Luttes sociales

La CFDT dénonce des dysfonctionnements

Enseignement privé catholique

Témoignages.re / 5 septembre 2013

Rappel des particularités de l’enseignement privé : les établissements d’enseignement privé catholique sont sous contrat d’association avec l’État. Les maîtres, agents de droit public, sont payés et contrôlés par le Rectorat, ils ont passé les mêmes concours que leurs collègues du public (agrégation, CAPES). Chaque établissement est géré par une association de droit privé, l’OGEC (Organisme de Gestion de l’Enseignement Catholique : exemple : l’OGEC Levavasseur, l’OGEC Maison Blanche, etc. Cet OGEC reçoit les contributions des familles et les subventions publiques (Mairies, Conseil Général et Région) et paye les salariés de droit privé qui travaillent dans l’école ainsi que le Directeur. Ce dernier est donc un salarié de droit privé. Les OGEC de La Réunion ont constitué une Union Régionale, une « UROGEC », association dotée d’un Conseil d’Administration et d’un Président. Chaque établissement est doté d’une association de parents d’élèves, l’APEL, qui a ainsi le monopole de la représentativité. Ces APEL, comme les OGEC, sont regroupées au sein d’une Union Régionale, l’URAPEL.

Les dysfonctionnements

- Le suicide d’un jeune collègue de Maison Blanche (Le Guillaume) en février 2013 a provoqué beaucoup d’émoi dans cet établissement.

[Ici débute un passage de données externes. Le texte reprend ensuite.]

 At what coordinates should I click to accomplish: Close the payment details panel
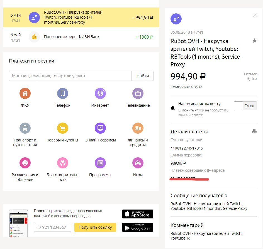coord(255,16)
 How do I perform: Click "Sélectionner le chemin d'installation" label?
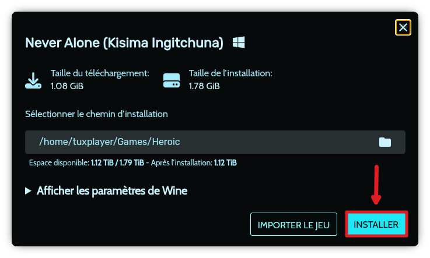96,114
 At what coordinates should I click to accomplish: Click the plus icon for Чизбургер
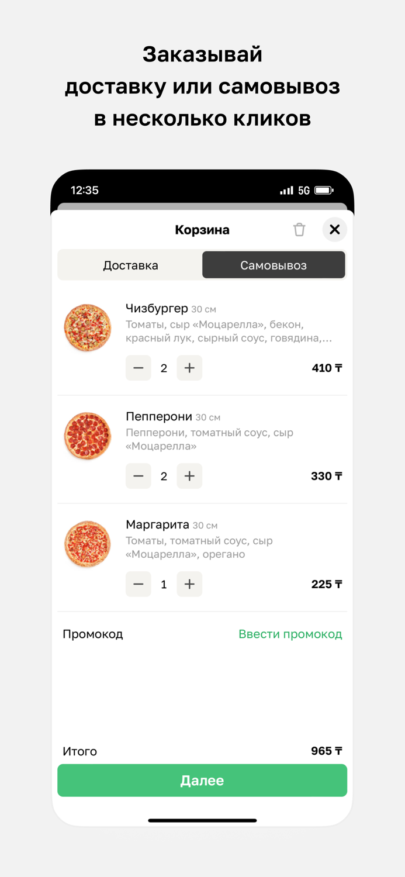[189, 368]
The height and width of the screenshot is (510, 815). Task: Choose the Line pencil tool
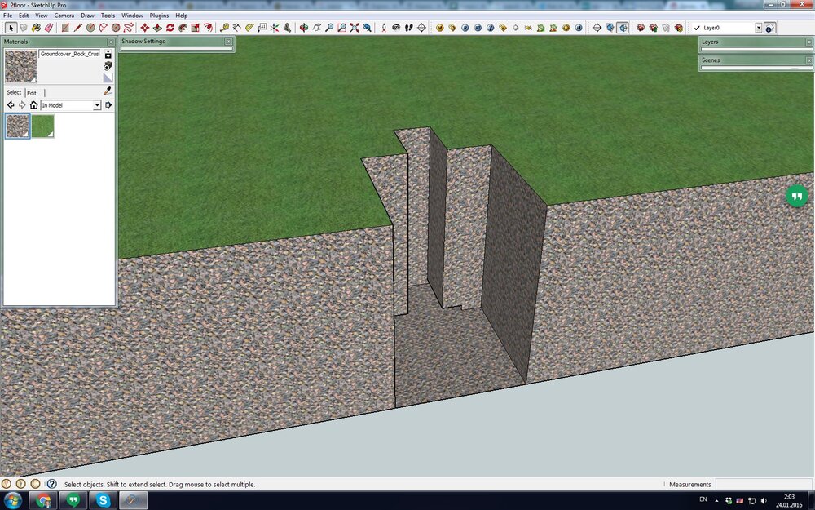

La FEP-CFDT a demandé au Procureur de la République l’ouverture d’une enquête afin de savoir ce qui a provoqué ce geste fatal au sortir de l’établissement. (…) Cette affaire pose le problème du statut des Directeurs du Privé qui, n’étant pas fonctionnaires, n’ont pas de comptes à rendre à une hiérarchie comme les chefs d’établissements du public. Elle montre en tout cas une carence en matière de formation en RH dans le cursus des Directeurs d’établissements catholiques.

C’est pourquoi la FEP-CFDT demande à ce que tous les Directeurs d’établissements privés catholiques suivent une véritable formation en gestion des Ressources Humaines.

- Agression d’un professeur au collège Maison Blanche en mars 2013 par un parent délégué. (…) Il n’a reçu aucun soutien du Directeur-adjoint du collège qui était pourtant présent sur les lieux après ce violent incident. (…)

Nous encourageons nos collègues enseignants, victimes d’agressions verbales et évidemment physiques, à porter plainte systématiquement auprès du Procureur, à alerter leur employeur, le Rectorat et nous demandons aux Chefs d’Etablissements de les défendre fermement contre les parents abusifs. Nous demandons par ailleurs à l’URAPEL de veiller à mettre en place une formation de ses délégués et responsables d’établissements.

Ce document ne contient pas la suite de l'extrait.